Programmatic will remove a lot of digital clutter
AOL’s efforts, including those of its 170 workers in Dublin, are bent towards creating a single toolset that will make it easy to manage advertising programmes in real-time.
“Our goal is to really build a platform that supports this ecosystem, that supports an advertiser or marketer’s interaction with content and advertising. We are doing it in a way that is bringing together lots of different assets we’ve accumulated at AOL over the years.
“We are doing it in a way that addresses a lot of the complexities that are in the market. We could call it an operating system but it is really a simple collection of tools that are open. We know that everybody is not going to use every one of our tools but we want to make it interoperable and we really think that is addressing some of the over-complexity and confusion that is caused by technology right now.”
Is the media ready for more upheaval?
As the tech industry, especially AOL and Google, rushes to embrace programmatic, traditional media like TV and print and news websites that aren’t part of the scaling picture could be left behind.
I ask Treon if programmatic is a tsunami force that could transform media forever?
“Yeah, I think so.
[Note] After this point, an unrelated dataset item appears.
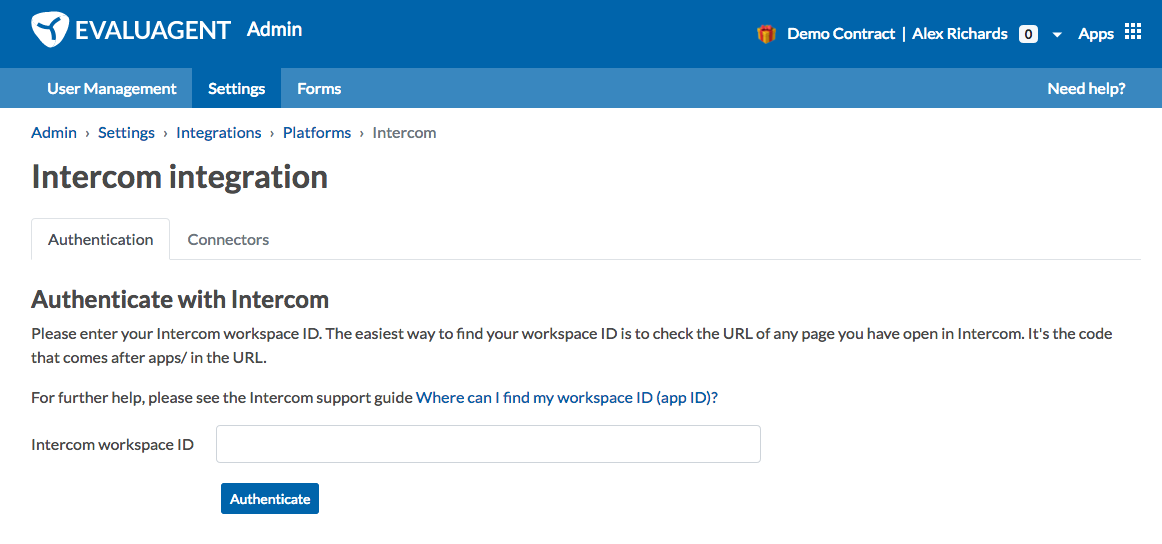
Task: Navigate to the Admin breadcrumb
Action: 54,133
It is definitely going to take different forms with different channels and platforms.
“If you go back to that core concept of it being about some sort of automation and addressability and speed of insight to action, really wrapped in technology, it’s not going to be the same for linear television as it is for display ads and outdoor media and radio but those concepts are going to be pervasive throughout
“We are leveraging the technology, targeting identity and really good measurement around media to effect change and make it effective for all parties.”